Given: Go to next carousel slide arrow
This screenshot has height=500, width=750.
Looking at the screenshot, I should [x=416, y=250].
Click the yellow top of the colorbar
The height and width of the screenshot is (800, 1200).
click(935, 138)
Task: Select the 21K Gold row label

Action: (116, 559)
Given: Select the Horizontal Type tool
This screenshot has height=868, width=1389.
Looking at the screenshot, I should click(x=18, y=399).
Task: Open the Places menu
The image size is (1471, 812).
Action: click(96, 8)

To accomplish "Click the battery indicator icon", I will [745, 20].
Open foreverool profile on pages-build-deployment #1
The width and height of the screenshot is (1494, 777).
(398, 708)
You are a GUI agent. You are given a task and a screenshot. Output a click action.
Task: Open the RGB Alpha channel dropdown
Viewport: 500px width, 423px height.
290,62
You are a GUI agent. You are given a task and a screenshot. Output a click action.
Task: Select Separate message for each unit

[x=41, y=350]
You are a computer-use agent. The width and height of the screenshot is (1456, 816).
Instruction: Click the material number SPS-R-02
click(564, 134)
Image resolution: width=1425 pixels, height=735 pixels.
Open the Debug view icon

.....

§ Work to complete
Could you please repeat the data exactly as given?

§ Output of the task
Given: Go to next carousel slide arrow
This screenshot has height=500, width=750.
Looking at the screenshot, I should [x=416, y=250].
Click the yellow top of the colorbar
The height and width of the screenshot is (800, 1200).
click(935, 138)
Task: Select the 21K Gold row label

Action: (116, 559)
Given: Select the Horizontal Type tool
This screenshot has height=868, width=1389.
Looking at the screenshot, I should click(x=18, y=399).
Task: Open the Places menu
The image size is (1471, 812).
Action: click(96, 8)

To accomplish "Click the battery indicator icon", I will [745, 20].
Open foreverool profile on pages-build-deployment #1
The width and height of the screenshot is (1494, 777).
(398, 708)
You are a GUI agent. You are given a task and a screenshot. Output a click action.
Task: Open the RGB Alpha channel dropdown
Viewport: 500px width, 423px height.
290,62
You are a GUI agent. You are given a task and a screenshot. Output a click action.
Task: Select Separate message for each unit

[x=41, y=350]
You are a computer-use agent. The width and height of the screenshot is (1456, 816).
Instruction: Click the material number SPS-R-02
click(564, 134)
Image resolution: width=1425 pixels, height=735 pixels.
Open the Debug view icon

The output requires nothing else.